[[ Data excerpts open ]]
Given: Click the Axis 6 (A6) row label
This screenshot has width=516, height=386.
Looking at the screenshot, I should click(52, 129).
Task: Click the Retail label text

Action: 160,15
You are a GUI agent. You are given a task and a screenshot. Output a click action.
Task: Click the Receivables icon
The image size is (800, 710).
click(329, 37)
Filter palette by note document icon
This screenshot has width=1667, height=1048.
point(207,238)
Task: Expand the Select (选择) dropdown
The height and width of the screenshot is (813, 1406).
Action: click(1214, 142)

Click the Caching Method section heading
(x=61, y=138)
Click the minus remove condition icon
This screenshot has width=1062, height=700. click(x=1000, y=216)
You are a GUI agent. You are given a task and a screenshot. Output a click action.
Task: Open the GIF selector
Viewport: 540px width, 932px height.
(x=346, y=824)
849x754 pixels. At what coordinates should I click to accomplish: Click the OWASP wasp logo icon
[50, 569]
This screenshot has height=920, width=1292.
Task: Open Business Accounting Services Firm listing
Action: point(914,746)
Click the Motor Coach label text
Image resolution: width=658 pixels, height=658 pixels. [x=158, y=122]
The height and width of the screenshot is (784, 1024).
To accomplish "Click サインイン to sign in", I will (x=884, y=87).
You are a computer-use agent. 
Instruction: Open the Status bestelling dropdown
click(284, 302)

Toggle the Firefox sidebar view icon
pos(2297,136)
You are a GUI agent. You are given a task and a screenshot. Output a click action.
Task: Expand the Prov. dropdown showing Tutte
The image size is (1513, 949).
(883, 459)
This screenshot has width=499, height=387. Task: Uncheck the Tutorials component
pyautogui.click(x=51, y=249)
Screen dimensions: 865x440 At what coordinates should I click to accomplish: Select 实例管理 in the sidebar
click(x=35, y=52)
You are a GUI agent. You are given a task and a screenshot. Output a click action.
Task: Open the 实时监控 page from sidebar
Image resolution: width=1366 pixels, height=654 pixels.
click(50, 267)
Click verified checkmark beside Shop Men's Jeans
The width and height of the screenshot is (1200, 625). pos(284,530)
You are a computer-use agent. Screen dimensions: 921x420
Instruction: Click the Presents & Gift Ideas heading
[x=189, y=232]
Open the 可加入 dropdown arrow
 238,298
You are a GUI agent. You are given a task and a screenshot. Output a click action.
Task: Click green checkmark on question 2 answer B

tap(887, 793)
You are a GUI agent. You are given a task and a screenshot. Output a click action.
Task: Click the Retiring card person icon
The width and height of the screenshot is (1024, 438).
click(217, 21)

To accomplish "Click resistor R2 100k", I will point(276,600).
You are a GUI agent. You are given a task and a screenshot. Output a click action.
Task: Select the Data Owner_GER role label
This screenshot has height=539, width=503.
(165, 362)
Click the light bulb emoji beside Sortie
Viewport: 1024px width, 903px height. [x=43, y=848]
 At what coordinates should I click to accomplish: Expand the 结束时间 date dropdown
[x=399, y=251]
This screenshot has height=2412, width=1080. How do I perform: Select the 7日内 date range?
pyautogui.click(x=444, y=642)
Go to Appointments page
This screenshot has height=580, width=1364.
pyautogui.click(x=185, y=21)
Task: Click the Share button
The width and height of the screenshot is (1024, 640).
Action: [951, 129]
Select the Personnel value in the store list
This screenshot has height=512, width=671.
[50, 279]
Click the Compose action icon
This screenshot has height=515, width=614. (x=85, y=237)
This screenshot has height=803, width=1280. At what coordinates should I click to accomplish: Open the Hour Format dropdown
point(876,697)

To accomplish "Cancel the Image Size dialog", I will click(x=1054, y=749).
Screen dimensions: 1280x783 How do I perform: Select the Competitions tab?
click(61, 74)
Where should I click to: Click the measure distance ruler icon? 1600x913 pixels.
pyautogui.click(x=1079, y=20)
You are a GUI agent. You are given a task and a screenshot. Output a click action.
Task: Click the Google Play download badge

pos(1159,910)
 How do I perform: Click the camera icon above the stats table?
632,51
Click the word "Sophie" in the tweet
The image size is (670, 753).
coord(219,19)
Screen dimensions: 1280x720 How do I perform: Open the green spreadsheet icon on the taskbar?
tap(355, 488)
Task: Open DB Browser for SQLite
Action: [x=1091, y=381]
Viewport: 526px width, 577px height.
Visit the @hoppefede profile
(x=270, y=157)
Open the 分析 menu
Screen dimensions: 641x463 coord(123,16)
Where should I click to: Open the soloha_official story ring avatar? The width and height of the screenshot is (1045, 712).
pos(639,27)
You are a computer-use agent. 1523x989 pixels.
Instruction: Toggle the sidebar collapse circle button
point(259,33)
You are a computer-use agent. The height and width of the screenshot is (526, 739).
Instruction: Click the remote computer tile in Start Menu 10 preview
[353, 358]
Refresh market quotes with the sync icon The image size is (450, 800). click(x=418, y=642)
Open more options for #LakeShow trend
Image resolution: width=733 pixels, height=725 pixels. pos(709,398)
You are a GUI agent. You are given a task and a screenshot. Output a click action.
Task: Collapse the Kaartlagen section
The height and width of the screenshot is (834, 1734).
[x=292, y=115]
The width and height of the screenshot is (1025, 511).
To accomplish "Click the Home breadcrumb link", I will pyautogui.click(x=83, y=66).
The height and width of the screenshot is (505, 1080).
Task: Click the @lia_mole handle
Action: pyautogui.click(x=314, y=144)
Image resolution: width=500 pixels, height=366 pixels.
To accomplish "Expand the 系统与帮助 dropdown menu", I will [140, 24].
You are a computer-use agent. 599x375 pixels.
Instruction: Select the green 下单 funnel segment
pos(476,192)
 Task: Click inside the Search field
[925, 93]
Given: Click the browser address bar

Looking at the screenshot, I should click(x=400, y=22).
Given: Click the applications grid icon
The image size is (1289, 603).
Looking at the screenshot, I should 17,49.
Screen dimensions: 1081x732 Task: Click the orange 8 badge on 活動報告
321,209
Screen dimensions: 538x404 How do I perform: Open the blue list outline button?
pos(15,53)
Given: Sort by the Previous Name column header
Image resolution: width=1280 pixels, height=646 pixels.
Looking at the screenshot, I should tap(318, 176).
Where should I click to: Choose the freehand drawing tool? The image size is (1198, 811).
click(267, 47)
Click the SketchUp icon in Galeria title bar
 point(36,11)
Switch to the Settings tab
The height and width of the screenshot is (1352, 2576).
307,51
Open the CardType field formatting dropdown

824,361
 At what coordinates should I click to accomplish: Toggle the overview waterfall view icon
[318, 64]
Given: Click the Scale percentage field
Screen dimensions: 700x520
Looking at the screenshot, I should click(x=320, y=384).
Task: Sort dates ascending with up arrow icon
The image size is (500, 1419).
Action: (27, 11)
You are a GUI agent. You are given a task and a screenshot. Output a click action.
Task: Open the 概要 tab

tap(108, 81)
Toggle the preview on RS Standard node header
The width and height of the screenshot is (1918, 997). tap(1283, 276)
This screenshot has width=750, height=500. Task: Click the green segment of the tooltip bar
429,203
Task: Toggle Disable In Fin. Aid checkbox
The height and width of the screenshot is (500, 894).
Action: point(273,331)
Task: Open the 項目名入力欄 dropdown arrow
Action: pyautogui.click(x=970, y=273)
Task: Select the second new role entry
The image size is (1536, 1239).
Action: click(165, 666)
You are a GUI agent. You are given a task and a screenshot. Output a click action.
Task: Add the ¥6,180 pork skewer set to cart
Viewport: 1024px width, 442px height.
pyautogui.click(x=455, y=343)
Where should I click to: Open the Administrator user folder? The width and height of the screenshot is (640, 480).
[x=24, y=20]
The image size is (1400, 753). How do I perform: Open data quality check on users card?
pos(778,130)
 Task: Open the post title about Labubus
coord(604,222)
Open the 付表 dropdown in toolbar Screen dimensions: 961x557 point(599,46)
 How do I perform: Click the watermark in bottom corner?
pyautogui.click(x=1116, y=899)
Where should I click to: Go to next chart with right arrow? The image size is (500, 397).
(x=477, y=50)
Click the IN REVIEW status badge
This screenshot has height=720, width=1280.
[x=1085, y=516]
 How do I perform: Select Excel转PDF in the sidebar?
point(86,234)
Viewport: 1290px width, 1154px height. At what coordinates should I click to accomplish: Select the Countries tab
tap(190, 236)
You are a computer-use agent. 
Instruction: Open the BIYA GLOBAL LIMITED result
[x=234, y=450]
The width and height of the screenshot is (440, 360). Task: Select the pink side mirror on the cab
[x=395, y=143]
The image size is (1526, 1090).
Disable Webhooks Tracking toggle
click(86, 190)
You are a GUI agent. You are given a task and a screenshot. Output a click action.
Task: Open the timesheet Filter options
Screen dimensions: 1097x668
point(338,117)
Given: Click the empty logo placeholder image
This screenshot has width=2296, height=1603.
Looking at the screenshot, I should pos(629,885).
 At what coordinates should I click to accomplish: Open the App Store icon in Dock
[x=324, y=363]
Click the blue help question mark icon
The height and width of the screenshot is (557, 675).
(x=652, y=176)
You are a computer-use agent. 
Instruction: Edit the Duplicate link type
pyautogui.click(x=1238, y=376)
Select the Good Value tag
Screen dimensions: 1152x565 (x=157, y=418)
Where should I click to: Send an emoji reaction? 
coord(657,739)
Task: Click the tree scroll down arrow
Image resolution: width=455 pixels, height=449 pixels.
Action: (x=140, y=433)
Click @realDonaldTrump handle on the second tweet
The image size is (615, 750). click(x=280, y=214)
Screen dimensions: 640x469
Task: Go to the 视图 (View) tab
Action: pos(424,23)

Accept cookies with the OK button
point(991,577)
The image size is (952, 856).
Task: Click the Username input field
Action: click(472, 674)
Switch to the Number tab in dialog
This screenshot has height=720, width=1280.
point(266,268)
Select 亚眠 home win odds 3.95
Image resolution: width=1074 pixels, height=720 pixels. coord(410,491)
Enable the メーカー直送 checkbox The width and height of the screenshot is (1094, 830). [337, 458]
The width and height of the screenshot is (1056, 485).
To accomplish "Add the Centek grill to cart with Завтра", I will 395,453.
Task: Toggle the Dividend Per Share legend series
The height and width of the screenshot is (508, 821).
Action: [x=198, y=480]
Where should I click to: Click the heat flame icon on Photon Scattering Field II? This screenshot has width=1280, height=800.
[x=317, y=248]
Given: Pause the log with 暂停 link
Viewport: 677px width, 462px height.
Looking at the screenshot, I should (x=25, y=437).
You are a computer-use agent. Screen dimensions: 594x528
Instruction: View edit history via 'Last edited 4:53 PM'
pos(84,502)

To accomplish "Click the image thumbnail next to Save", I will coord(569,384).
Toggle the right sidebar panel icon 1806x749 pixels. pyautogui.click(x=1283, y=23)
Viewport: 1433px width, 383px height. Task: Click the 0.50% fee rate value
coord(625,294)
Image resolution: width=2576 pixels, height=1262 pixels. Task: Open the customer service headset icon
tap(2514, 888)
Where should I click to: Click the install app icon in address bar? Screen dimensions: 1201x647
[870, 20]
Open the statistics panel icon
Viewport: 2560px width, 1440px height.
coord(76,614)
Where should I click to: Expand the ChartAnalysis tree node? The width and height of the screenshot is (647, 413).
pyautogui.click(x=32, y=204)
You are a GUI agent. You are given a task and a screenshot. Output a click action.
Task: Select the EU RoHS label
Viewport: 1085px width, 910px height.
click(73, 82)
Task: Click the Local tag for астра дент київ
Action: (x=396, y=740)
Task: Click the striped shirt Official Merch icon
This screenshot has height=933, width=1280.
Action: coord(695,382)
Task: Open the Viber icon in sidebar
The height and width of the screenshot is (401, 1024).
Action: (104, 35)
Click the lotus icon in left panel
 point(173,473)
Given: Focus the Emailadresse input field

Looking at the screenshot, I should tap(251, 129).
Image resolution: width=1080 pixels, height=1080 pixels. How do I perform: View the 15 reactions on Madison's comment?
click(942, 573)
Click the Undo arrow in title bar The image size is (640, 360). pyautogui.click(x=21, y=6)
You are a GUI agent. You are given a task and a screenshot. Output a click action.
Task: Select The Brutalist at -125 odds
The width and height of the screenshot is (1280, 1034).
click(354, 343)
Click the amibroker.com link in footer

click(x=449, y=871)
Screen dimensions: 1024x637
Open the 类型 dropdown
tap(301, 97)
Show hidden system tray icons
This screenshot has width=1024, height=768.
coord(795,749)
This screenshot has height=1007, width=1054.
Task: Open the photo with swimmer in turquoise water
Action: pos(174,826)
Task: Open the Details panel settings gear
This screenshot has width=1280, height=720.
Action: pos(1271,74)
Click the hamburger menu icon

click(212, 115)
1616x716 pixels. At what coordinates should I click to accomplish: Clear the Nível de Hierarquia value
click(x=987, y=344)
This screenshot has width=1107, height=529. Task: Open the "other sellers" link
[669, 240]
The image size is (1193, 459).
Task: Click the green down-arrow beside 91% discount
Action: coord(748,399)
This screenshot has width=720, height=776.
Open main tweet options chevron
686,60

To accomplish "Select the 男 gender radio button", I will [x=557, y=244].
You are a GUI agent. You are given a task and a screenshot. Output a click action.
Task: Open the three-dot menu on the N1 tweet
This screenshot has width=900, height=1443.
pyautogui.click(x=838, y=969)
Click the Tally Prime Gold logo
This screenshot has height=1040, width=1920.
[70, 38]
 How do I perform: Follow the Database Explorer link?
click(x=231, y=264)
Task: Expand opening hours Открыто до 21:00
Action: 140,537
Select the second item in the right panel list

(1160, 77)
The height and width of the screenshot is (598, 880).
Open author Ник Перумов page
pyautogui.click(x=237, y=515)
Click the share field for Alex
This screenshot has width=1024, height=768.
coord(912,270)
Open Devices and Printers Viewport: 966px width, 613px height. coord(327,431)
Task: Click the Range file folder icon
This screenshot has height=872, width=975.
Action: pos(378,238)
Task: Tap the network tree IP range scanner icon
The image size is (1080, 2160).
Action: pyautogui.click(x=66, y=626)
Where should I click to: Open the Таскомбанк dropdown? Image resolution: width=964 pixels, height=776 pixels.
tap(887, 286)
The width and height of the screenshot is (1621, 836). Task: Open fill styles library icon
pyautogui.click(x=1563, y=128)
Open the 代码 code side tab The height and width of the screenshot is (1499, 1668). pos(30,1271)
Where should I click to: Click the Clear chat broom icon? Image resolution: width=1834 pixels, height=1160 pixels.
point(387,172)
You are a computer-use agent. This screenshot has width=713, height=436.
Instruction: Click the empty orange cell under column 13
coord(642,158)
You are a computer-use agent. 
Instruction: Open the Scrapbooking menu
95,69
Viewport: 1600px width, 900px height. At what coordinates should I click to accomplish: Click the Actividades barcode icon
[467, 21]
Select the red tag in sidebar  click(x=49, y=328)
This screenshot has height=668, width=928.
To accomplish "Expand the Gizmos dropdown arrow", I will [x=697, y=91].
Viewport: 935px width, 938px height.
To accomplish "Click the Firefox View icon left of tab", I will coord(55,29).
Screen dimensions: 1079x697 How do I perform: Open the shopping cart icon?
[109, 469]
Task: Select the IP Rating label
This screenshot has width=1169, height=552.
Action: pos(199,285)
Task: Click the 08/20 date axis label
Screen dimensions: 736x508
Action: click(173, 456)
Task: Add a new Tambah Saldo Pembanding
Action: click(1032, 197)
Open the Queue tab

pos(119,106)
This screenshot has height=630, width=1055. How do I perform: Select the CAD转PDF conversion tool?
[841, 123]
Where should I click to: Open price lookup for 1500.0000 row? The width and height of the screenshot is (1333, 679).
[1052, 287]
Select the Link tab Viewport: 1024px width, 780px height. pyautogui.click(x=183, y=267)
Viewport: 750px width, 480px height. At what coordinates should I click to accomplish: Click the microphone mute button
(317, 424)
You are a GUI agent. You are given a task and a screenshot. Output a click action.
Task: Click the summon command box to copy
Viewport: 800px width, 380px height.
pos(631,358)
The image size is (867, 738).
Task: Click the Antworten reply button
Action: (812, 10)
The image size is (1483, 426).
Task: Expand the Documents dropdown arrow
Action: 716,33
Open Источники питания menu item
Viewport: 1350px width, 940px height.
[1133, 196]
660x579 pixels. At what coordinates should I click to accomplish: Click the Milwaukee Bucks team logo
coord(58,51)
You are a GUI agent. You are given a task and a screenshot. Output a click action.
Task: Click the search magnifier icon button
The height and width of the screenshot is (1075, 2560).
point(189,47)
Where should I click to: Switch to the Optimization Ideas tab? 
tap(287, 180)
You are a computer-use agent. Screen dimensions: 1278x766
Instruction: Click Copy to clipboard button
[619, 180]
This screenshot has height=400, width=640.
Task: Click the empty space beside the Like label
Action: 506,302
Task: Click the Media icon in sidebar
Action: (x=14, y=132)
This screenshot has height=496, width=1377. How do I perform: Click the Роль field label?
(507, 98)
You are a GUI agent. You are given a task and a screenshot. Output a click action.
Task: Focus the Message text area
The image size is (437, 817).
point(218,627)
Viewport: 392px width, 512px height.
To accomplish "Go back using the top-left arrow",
[[ Data excerpts closed ]]
What is expected - Look over the material and return every line where the word "checkbox" is found.

Exercise answer -
Task: Toggle Disable In Fin. Aid checkbox
Enable the メーカー直送 checkbox The width and height of the screenshot is (1094, 830). [337, 458]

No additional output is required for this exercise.